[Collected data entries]
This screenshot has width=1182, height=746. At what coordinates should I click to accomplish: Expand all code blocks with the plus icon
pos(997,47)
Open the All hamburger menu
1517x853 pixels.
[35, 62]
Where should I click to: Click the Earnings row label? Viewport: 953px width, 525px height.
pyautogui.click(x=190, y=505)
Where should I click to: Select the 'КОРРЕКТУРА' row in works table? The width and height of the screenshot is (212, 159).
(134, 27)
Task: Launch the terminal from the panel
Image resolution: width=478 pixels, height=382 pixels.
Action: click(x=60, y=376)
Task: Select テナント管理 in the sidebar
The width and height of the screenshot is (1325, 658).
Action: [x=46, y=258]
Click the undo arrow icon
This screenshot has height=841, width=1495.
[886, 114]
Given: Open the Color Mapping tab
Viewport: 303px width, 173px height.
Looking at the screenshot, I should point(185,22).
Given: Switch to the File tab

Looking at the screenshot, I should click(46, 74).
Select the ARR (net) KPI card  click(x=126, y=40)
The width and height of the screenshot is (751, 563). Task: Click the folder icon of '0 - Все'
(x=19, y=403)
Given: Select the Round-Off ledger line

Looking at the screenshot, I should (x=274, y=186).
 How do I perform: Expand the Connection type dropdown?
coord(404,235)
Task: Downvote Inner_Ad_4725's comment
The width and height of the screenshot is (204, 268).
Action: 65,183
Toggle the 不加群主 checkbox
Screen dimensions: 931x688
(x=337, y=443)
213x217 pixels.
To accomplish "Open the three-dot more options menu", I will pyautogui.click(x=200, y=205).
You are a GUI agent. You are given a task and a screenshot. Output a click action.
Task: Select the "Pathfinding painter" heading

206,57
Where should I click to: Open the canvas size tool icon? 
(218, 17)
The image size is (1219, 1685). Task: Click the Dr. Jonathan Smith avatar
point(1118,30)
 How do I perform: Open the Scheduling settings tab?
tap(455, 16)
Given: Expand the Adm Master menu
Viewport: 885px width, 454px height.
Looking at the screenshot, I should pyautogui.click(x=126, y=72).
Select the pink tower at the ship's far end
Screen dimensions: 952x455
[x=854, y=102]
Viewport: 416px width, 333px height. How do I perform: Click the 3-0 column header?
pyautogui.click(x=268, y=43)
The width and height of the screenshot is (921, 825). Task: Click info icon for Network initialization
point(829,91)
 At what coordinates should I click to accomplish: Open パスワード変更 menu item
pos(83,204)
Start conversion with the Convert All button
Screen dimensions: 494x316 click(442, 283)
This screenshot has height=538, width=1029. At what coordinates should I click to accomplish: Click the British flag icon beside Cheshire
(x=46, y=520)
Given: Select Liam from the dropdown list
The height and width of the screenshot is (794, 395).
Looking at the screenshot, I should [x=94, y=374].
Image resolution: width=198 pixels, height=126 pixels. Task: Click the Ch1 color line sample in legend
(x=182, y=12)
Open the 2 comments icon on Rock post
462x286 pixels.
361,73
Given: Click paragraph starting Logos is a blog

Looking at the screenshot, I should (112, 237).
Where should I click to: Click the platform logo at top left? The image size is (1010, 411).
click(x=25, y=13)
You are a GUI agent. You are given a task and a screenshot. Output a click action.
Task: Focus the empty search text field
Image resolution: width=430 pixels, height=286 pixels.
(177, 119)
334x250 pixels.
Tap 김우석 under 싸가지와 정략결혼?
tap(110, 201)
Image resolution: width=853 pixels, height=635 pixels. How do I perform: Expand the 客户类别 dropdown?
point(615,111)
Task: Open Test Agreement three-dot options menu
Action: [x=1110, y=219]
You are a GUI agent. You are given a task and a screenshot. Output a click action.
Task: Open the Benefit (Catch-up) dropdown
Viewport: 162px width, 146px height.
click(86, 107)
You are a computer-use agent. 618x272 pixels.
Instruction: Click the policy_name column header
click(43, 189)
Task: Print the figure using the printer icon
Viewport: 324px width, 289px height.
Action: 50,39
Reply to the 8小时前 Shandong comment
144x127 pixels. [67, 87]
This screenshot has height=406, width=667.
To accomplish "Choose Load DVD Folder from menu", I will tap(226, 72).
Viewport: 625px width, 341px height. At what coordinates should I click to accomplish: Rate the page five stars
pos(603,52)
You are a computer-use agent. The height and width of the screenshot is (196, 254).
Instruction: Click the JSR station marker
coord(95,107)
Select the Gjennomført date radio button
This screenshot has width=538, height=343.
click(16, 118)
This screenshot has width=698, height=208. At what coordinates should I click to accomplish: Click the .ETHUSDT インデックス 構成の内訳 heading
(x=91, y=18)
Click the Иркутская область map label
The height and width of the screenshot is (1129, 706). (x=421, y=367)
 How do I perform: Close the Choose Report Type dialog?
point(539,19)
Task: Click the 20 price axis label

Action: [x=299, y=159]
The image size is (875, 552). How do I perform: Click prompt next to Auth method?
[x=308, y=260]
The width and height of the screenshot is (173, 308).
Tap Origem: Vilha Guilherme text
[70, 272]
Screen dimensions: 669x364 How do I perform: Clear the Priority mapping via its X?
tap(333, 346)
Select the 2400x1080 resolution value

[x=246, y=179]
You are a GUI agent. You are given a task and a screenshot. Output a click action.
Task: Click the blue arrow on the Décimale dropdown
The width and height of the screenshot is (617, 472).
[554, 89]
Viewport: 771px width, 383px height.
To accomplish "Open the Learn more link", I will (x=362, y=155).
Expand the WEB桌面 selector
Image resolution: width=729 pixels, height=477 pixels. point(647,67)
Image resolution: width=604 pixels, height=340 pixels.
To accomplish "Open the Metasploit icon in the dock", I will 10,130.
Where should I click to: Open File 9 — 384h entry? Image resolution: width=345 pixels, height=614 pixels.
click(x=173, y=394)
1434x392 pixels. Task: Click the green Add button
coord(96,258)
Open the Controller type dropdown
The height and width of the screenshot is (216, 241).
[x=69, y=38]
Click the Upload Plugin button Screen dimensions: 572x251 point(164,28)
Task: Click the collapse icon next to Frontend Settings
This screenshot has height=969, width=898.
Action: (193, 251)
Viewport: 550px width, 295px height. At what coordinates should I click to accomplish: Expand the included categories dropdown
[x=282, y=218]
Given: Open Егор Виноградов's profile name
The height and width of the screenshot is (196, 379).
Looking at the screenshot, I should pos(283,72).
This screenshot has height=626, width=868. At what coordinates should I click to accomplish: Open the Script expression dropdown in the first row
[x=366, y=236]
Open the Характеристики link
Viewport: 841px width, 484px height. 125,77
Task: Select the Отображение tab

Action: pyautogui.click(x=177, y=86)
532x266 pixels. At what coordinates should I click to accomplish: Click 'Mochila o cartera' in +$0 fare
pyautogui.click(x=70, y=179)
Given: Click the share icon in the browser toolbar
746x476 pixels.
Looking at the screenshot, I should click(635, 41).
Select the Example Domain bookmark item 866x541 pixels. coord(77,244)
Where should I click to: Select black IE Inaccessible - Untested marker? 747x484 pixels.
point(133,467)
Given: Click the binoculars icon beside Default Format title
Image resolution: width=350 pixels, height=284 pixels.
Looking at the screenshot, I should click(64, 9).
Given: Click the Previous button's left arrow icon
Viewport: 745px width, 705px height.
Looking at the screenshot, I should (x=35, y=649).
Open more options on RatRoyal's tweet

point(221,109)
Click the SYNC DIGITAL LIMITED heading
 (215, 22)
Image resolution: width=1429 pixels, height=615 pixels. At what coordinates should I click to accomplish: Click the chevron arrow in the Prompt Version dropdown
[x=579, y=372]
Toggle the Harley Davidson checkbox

*DESCRIPTION OF THE TASK:* Show the lines where the word "will" appears in the entries.

*EXERCISE OUTPUT:*
To accomplish "Open the three-dot more options menu", I will pyautogui.click(x=200, y=205).
To accomplish "Choose Load DVD Folder from menu", I will tap(226, 72).
To accomplish "Open the Learn more link", I will (x=362, y=155).
To accomplish "Open the Metasploit icon in the dock", I will 10,130.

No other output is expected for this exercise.